Engineering monocyte-derived dendritic cells to secrete interferon-<tex>$\alpha$</tex> enhances their ability to promote adaptive and innate anti-tumor immune effector functions
Van den Bergh, Johan M.J.
Faculty of Medicine and Health Sciences
Cancer immunology and immunotherapy. - Heidelberg
, p. 831-842
University of Antwerp
Dendritic cell (DC) vaccination has demonstrated potential in clinical trials as a new effective cancer treatment, but objective and durable clinical responses are confined to a minority of patients. Interferon (IFN)-α, a type-I IFN, can bolster anti-tumor immunity by restoring or increasing the function of DCs, T cells and natural killer (NK) cells. Moreover, type-I IFN signaling on DCs was found to be essential in mice for tumor rejection by the innate and adaptive immune system. Targeted delivery of IFN-α by DCs to immune cells could boost the generation of anti-tumor immunity, while avoiding the side effects frequently associated with systemic administration. Naturally circulating plasmacytoid DCs, major producers of type-I IFN, were already shown capable of inducing tumor antigen-specific T cell responses in cancer patients without severe toxicity, but their limited number complicates their use in cancer vaccination. In the present work, we hypothesized that engineering easily generated human monocyte-derived mature DCs to secrete IFN-α using mRNA electroporation enhances their ability to promote adaptive and innate anti-tumor immunity. Our results show that IFN-α mRNA electroporation of DCs significantly increases the stimulation of tumor antigen-specific cytotoxic T cell as well as anti-tumor NK cell effector functions in vitro through high levels of IFN-α secretion. Altogether, our findings mark IFN-α mRNA-electroporated DCs as potent inducers of both adaptive and innate anti-tumor immunity and pave the way for clinical trial evaluation in cancer patients.

## Dataset
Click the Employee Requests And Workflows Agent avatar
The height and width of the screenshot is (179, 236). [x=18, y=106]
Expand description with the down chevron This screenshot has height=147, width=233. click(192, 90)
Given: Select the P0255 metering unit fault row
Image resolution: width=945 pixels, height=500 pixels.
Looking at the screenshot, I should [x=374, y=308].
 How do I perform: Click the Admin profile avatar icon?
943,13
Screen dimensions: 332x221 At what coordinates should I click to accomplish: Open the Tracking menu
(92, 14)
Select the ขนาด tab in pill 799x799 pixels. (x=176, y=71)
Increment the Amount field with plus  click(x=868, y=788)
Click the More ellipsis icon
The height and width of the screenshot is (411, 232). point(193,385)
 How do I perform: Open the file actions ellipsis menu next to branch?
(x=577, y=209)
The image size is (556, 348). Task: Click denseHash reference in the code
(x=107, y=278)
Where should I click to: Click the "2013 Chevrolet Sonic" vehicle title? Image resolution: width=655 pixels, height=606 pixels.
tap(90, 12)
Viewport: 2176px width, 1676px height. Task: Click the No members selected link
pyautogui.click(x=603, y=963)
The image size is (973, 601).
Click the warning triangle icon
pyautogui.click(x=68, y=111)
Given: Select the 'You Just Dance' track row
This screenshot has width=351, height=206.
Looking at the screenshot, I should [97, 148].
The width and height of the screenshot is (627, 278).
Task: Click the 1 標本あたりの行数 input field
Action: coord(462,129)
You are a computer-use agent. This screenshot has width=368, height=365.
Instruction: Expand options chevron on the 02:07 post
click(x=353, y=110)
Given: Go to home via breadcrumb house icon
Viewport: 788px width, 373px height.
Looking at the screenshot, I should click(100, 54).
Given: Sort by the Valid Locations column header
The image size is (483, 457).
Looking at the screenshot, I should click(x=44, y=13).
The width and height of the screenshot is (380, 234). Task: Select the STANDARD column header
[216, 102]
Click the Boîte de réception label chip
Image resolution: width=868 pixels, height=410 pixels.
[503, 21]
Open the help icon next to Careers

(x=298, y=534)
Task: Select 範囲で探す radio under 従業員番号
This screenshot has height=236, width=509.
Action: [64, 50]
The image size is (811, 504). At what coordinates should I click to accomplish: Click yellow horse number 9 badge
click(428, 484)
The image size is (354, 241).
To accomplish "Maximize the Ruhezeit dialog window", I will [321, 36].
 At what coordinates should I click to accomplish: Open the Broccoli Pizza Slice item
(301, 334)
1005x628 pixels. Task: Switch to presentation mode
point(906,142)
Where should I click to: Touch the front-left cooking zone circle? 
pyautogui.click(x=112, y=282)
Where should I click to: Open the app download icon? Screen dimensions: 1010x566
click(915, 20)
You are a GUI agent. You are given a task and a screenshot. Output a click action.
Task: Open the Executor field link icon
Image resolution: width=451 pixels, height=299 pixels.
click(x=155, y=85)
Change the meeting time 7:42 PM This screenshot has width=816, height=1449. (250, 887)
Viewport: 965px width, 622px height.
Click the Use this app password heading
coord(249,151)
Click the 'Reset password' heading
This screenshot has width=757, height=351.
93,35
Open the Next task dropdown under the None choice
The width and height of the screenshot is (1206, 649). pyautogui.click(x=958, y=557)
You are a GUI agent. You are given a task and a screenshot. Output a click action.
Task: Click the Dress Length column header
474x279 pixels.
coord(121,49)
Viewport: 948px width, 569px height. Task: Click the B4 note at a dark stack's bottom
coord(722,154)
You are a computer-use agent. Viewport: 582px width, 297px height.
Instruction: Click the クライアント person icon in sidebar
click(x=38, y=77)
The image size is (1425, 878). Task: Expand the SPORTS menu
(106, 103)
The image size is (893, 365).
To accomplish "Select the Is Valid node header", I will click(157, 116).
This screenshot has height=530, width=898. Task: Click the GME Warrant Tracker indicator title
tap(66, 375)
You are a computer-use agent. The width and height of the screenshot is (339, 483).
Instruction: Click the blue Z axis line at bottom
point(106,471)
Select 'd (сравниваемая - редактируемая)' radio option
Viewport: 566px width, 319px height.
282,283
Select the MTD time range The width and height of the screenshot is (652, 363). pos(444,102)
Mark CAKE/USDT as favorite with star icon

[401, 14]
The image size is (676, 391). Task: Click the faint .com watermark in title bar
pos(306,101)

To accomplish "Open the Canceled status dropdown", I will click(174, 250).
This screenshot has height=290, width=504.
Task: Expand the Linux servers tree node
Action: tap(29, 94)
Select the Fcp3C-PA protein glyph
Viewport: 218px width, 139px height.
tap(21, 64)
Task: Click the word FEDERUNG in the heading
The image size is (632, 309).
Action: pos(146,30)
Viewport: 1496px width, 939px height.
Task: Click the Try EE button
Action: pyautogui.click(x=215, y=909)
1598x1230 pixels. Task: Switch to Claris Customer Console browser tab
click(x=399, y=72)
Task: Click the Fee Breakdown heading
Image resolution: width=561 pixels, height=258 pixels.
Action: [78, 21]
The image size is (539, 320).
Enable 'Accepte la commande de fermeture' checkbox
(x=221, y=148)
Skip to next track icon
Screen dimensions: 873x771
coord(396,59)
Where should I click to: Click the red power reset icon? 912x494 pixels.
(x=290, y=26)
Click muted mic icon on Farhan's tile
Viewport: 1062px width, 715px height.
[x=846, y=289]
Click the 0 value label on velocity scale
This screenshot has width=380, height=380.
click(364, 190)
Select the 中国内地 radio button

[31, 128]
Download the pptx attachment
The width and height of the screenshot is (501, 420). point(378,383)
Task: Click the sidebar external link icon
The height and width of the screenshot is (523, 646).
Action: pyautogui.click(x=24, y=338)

## Task requirements
**A.** In the abstract on dendritic cells secreting interferon-α, what method was used to make human monocyte-derived mature DCs secrete IFN-α?
**B.** In the abstract on dendritic cells secreting interferon-α, substitute "DCs" for "dendritic cells" and write out everything from "Engineering monocyte-derived dendritic" down to "Bergh, Johan M.J.".
The records are unrelated to the abstract on dendritic cells secreting interferon-α.

## Outputs by task
**A.** mRNA electroporation

**B.**
Engineering monocyte-derived DCs to secrete interferon-<tex>$\alpha$</tex> enhances their ability to promote adaptive and innate anti-tumor immune effector functions
Van den Bergh, Johan M.J.